> **Directive**:
Translate this sentence from the celebrity-crush passage into Spanish: "The kind of person that you are attracted to says a whole lot about you."

> **Text shown**:
The odds of us meeting and then hooking up with these celebrities are in the neighborhood of Slim and None.  That improbability is what makes the game safe for a happily married girl like me.  I don’t actually want to break up any families, starting with my own rather nice one.  But I do enjoy me some good-looking men, so I’m certainly up for playing.  Plus, it’s a great way to learn about people.

The kind of person that you are attracted to says a whole lot about you.  Are you drawn to bad boys?  Do you go for women with great personalities, regardless of their looks?  Are you drawn to rocket scientist types?  Does your ideal woman sport a sleeve of tattoos and a pierced anything?  Someone who is great with kids?  Mary Ann or Ginger?  Or are you looking for a big, strapping, manly man (who is perfectly good at expectorating)?

Sheepdog and I are always updating our lists.  Here’s my current one …

George Clooney

Ashton Kutcher (on the left)

> **Recorded information**:
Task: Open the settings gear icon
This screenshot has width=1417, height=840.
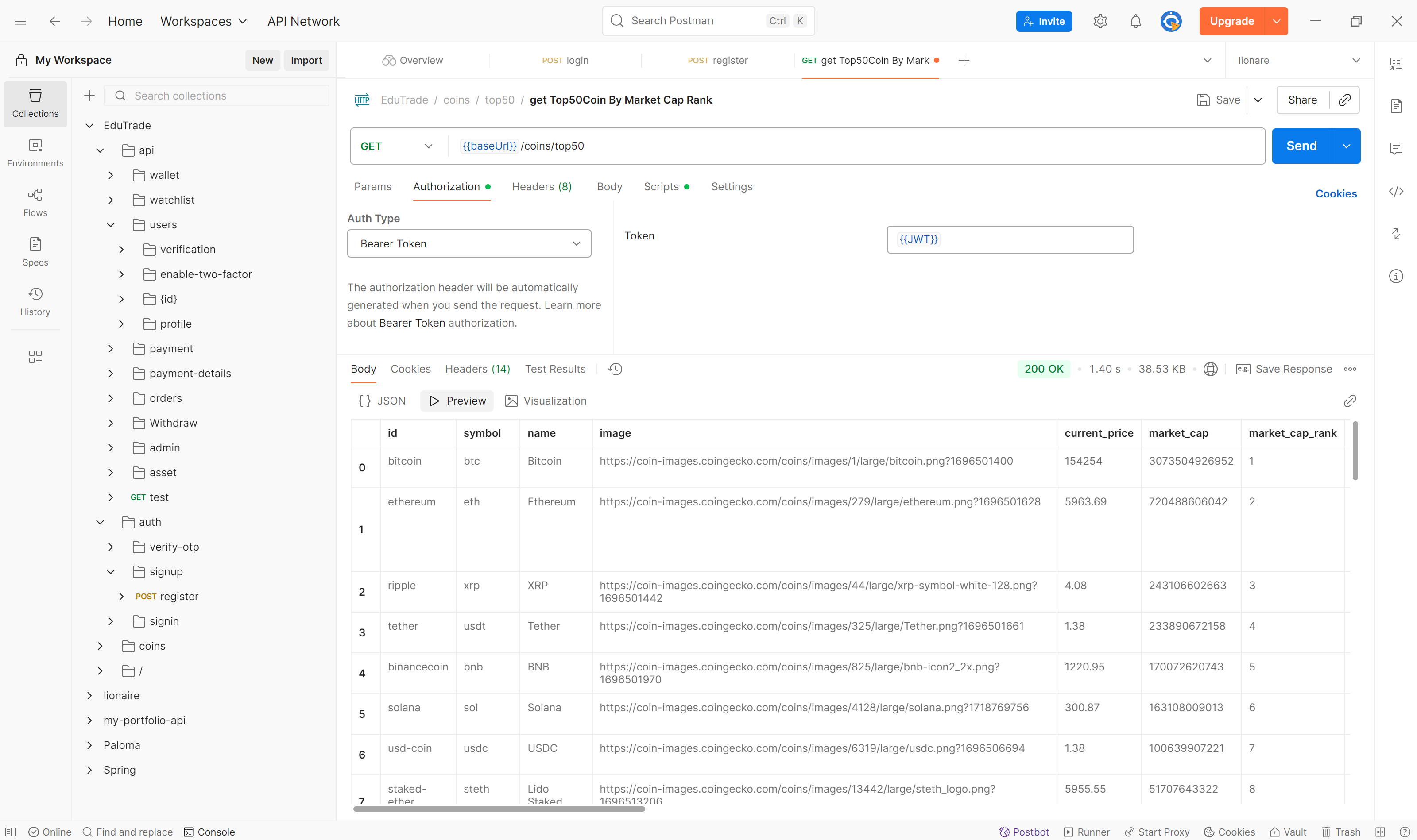Action: tap(1100, 22)
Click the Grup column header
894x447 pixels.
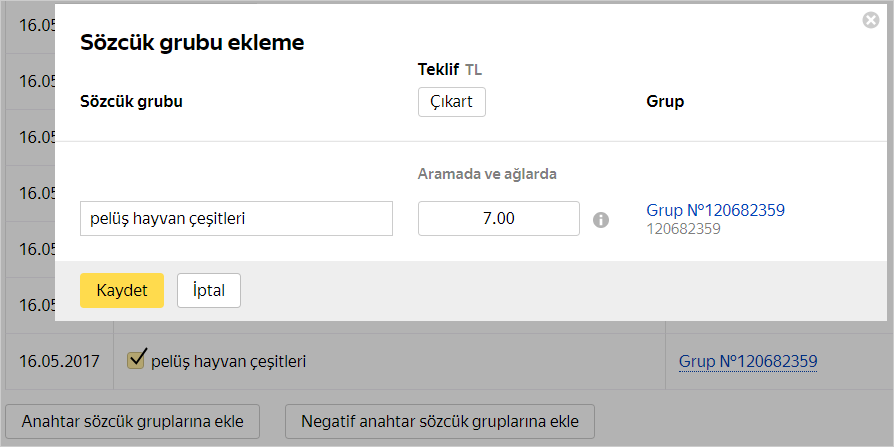point(665,102)
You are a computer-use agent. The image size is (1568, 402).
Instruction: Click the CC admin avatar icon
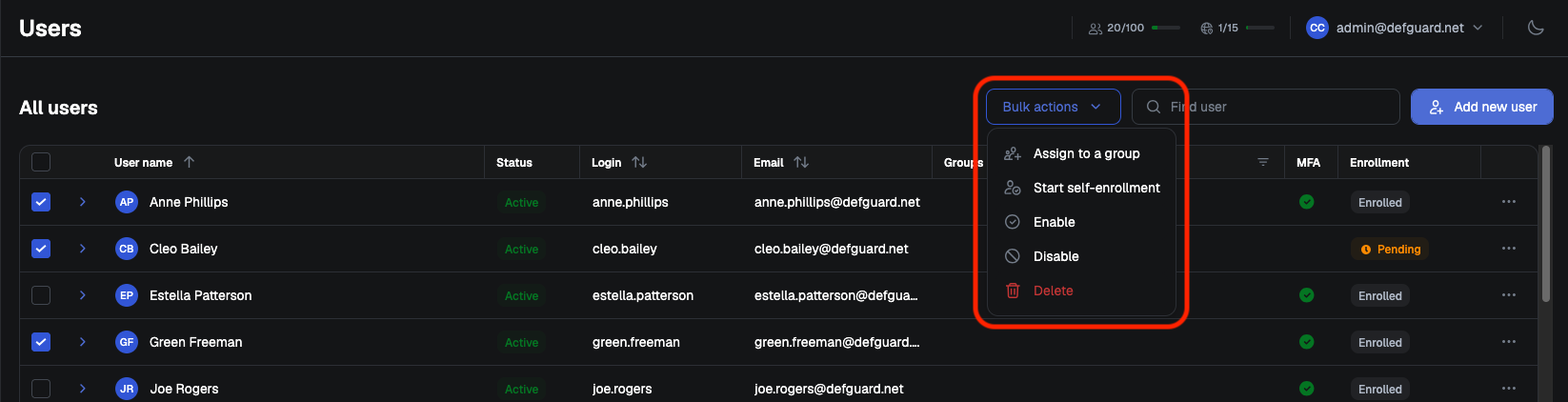tap(1317, 28)
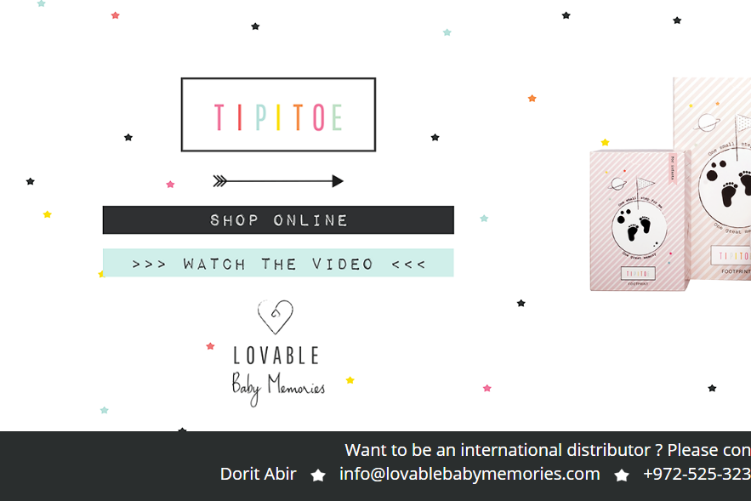
Task: Click the long right-pointing arrow graphic
Action: pos(278,181)
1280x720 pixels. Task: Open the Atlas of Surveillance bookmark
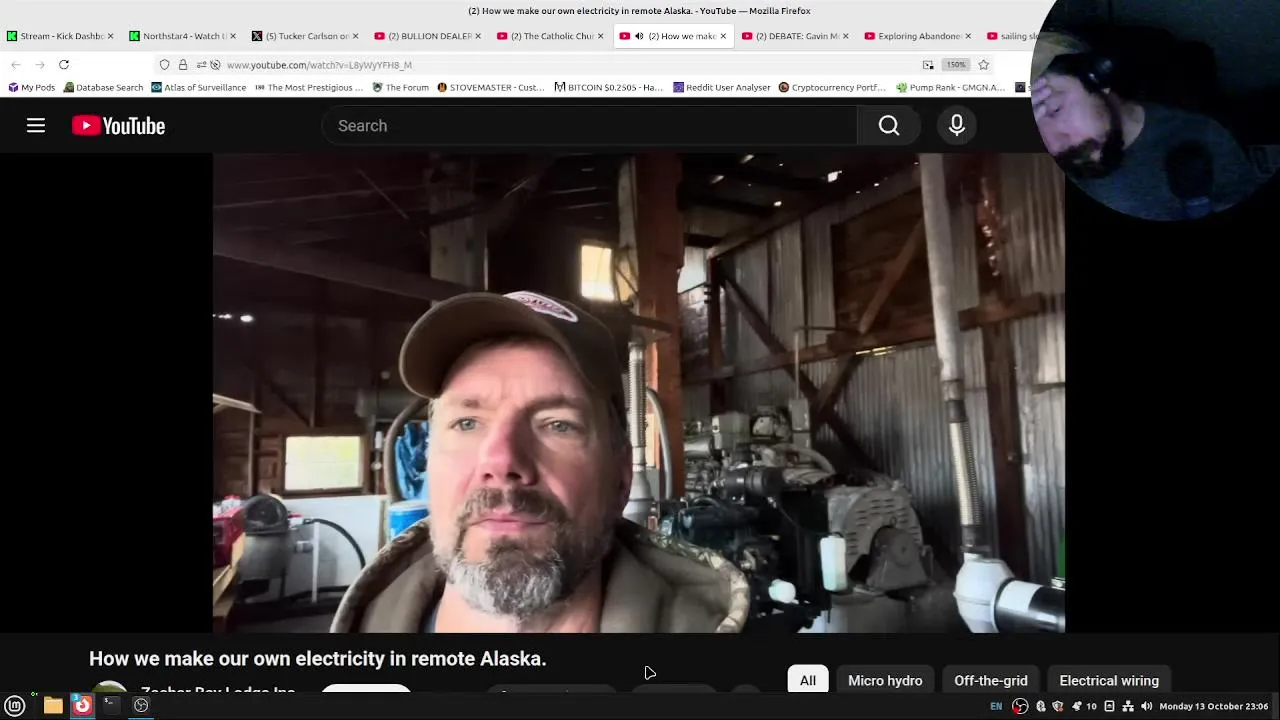(x=198, y=88)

> **Written answer**:
El tipo de persona que te atrae dice muchísimo de ti.